Una vecina de Lugo presentará una denuncia en Consumo porque la cajera de un supermercado rechazó «por estar oscura» la moneda con que iba a pagar una compra
29 jul 2009 . Actualizado a las 19:50 h.Lunes a mediodía. Antes de volver a su casa para comer, Isabel Chao Blanco acude al estanco a por tabaco. En el vuelto va un euro. Se dirige al supermercado de enfrente a comprar una barra de pan. Al ir a pagar, la cajera no le admite la moneda y se niega a cobrarle. «Me dijo que ese euro no le valía porque estaba oscuro, que así no se lo podía dar a nadie y que si yo no tenía otro no me podía cobrar», recordó ayer esta vecina del barrio del Sagrado Corazón, en Lugo. «Le estaba entregando una moneda de curso legal, pero se negó a cobrarme y tuve que irme a otro lado a comprar el pan», agregó.
Muy enfadada con lo que considera «una injusticia», Isabel decidió acudir a las oficinas municipales de Consumo, situadas en el edificio administrativo del Seminario. Le recomendaron que volviese al establecimiento, situado en la calle Carlos Azcárraga, para cubrir una hoja de reclamaciones. Así lo hizo. La atendió la misma cajera que no le había aceptado el euro oxidado. «Esta vez me dice que no me las puede facilitar porque no las tiene».
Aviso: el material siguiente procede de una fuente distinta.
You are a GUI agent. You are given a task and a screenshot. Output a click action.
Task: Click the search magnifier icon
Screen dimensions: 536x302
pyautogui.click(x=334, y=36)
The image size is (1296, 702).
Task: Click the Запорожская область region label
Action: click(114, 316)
Entremedias contacta con el departamento de atención al cliente de la cadena de distribución. «Llamé al número que viene en las bolsas y les comenté el detalle. Me pidieron disculpas y me dijeron que ya se pondrían en contacto con la empleada».
Acta de la Policía Local
Ayer por la mañana, Isabel regresó al centro de servicios municipales, dispuesta a presentar un escrito. De nuevo le frenaron los pies. «Me dicen que tengo que llamar a la Policía Local para que levante acta de que en el supermercado no me dan las hojas de reclamaciones». Con tantos requisitos, «se te quitan las ganas de hacer una denuncia», indicó. «Pero la voy a presentar igual, como si me lleva una semana lograrlo», reflexionó. Es una lucha por los derechos del euro oxidado. Y del comprador.